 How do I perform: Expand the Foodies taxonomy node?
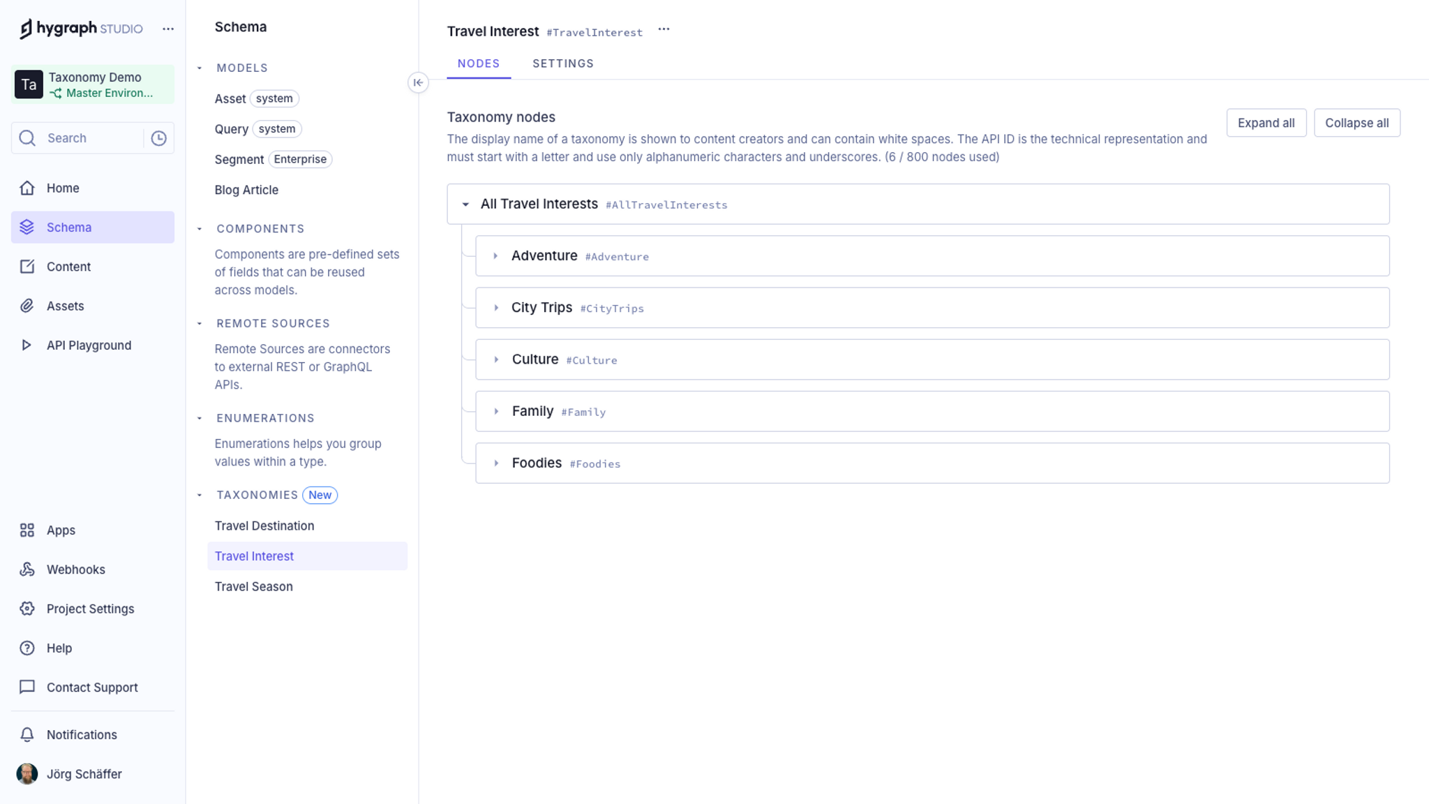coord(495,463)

§

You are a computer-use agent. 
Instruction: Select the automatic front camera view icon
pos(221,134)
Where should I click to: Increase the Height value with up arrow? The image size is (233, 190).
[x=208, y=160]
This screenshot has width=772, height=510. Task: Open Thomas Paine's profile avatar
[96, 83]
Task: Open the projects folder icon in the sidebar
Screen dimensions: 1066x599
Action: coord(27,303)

§

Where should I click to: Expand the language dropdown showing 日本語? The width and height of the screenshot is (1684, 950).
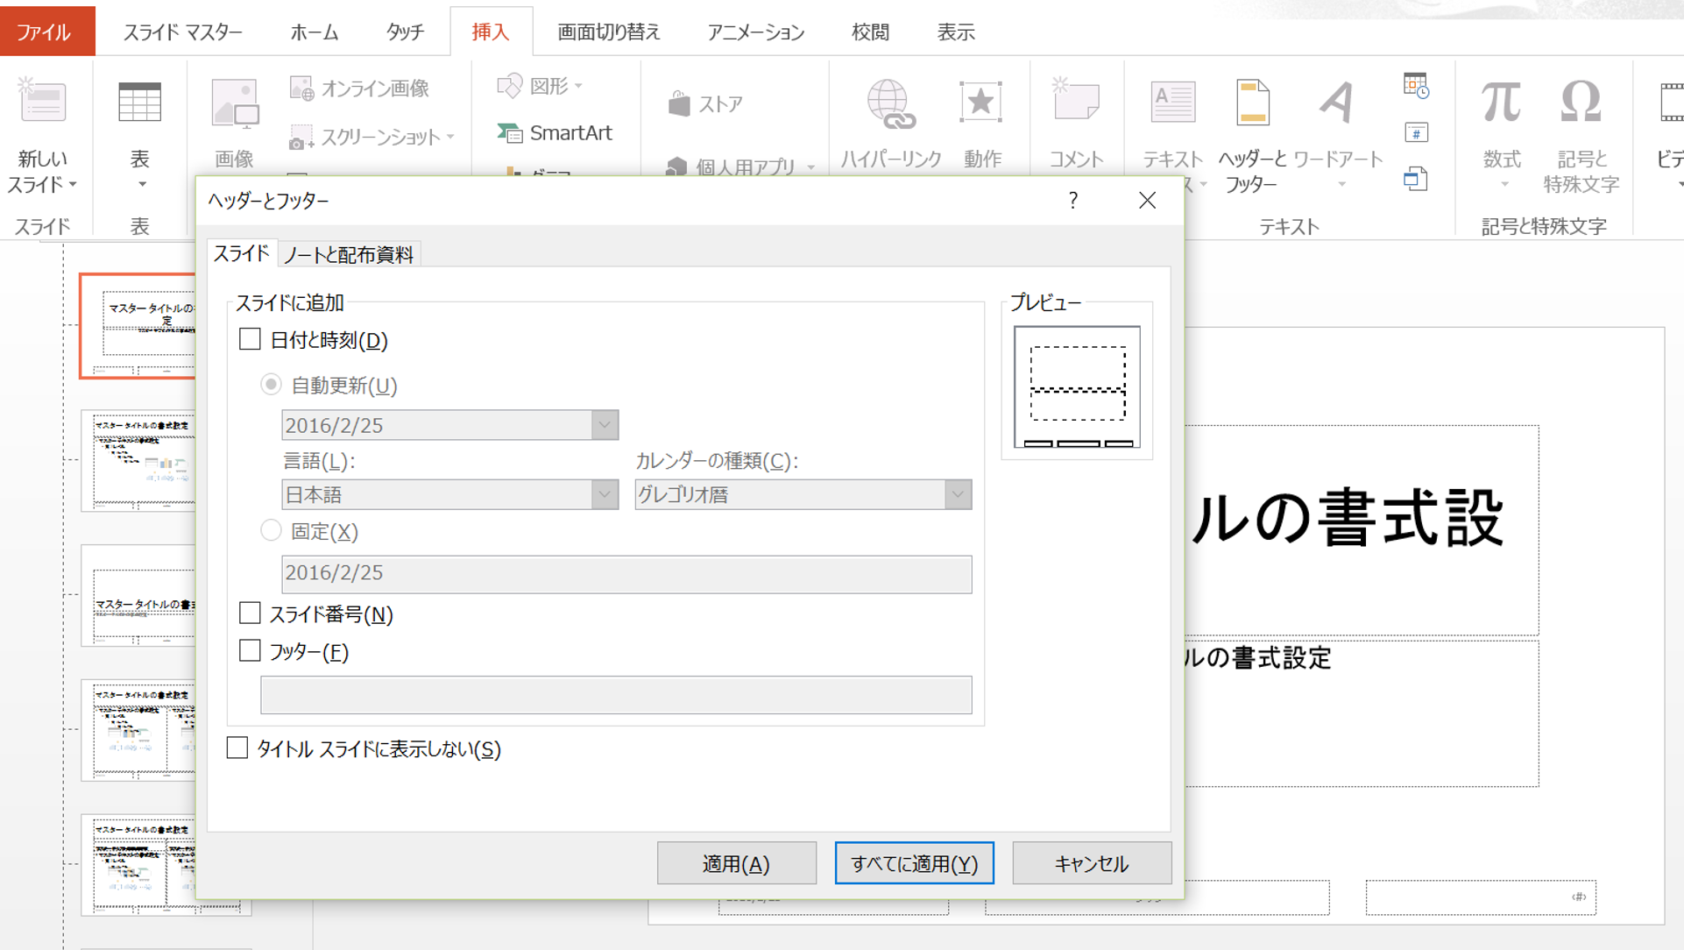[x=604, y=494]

§

EXERCISE DESCRIPTION →
Return the lines from the one containing "Where should I click to: Expand" through the one containing "[x=604, y=494]", inclusive, copied verbatim from the material, and leave the pictures out.

THE COMPLETED TASK →
Where should I click to: Expand the language dropdown showing 日本語? The width and height of the screenshot is (1684, 950).
[x=604, y=494]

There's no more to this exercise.